— ORDINE DI LAVORO —
Stampa senza modifiche il passo del testo fornito che parte da "Accade a molti" e si chiude con "nella nostra società.".

— TESTO FORNITO —
==================================================

Ambiente, lavoro, società: un discorso sul cancro a partire dai fatti.

 Accade a molti di noi, cittadini e cittadine al lavoro per la salvaguardia dell’ecosistema, di imbatterci nel discorso sull’aumento, le cause e la cura delle patologie tumorali nella nostra società.

Questo non solamente perché parte delle nostre battaglie, ad esempio quella per la qualità dell’aria, si basano sui dati scientifici che dimostrano lo stretto legame tra inquinamento ed aumento delle patologie. Ma anche perché spesso ci imbattiamo nella problematica delle malattie legate agli ambienti di lavoro. Più genericamente, poi, alcuni di noi si coinvolgono in una riflessione che va al di là anche di questi due fattori (ambiente e condizioni di lavoro) per toccare un terzo dato: come l’aumento delle patologie tumorali sia strettamente legato all’industrializzazione, comprensiva del mutamento degli stili di vita, dello stress, delle condizioni psichiche.

Altre considerazioni che spesso come ambientalisti siamo portati a fare, sono di natura prettamente politica: lo vediamo ora con il gigantesco e per certi versi apocalittico disastro BP. Il lavoro sul campo, i progressi scientifici, quelli legislativi, in merito alla qualità ambientale, sono vani se il potere istituzionale continua ad essere espressione diretta e meccanismo funzionale ai grandi oligopoli, i quali non si muovono mai a beneficio della collettività ma solo agendo non tanto per il mantenimento (quello che ironicamente potremmo chiamare “la loro sostenibilità ambientale”), ma per l’aumento delle loro rendite, così come argomentato dal premio Nobel Paul Krugman e dimostrato da Totò nell’episodio della zuccheriera del film La banda degli onesti.

==================================================

— DATI MEMORIZZATI —

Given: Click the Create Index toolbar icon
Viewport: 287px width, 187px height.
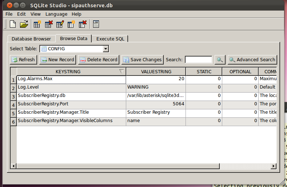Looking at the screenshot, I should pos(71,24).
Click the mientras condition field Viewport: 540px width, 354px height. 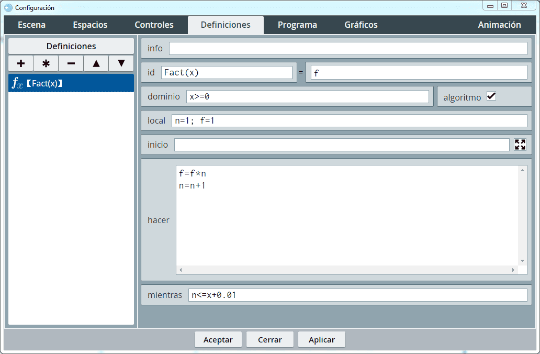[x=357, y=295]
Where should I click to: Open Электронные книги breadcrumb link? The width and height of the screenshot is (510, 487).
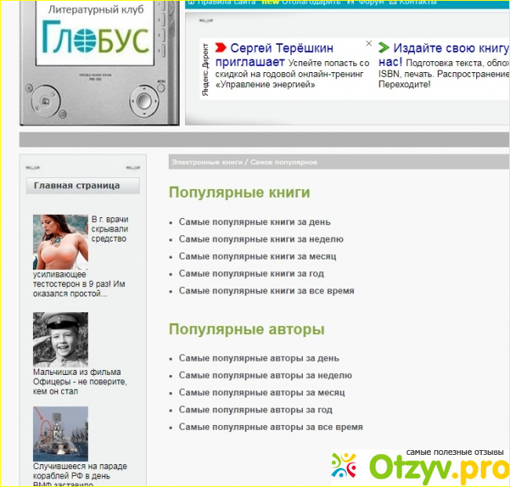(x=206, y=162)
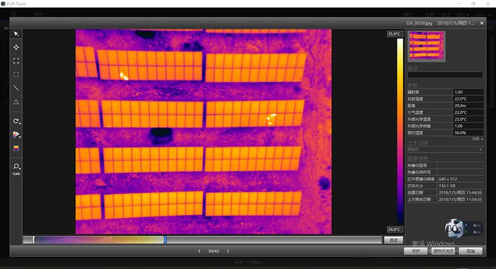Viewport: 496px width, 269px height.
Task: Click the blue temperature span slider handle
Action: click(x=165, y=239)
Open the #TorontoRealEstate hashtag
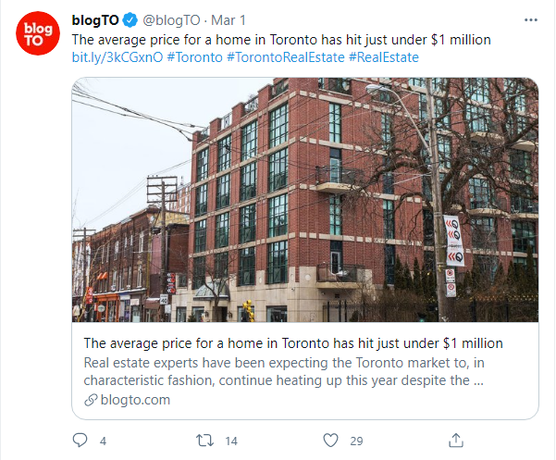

==================================================

— OUTPUT DEL COMPITO —
Accade a molti di noi, cittadini e cittadine al lavoro per la salvaguardia dell’ecosistema, di imbatterci nel discorso sull’aumento, le cause e la cura delle patologie tumorali nella nostra società.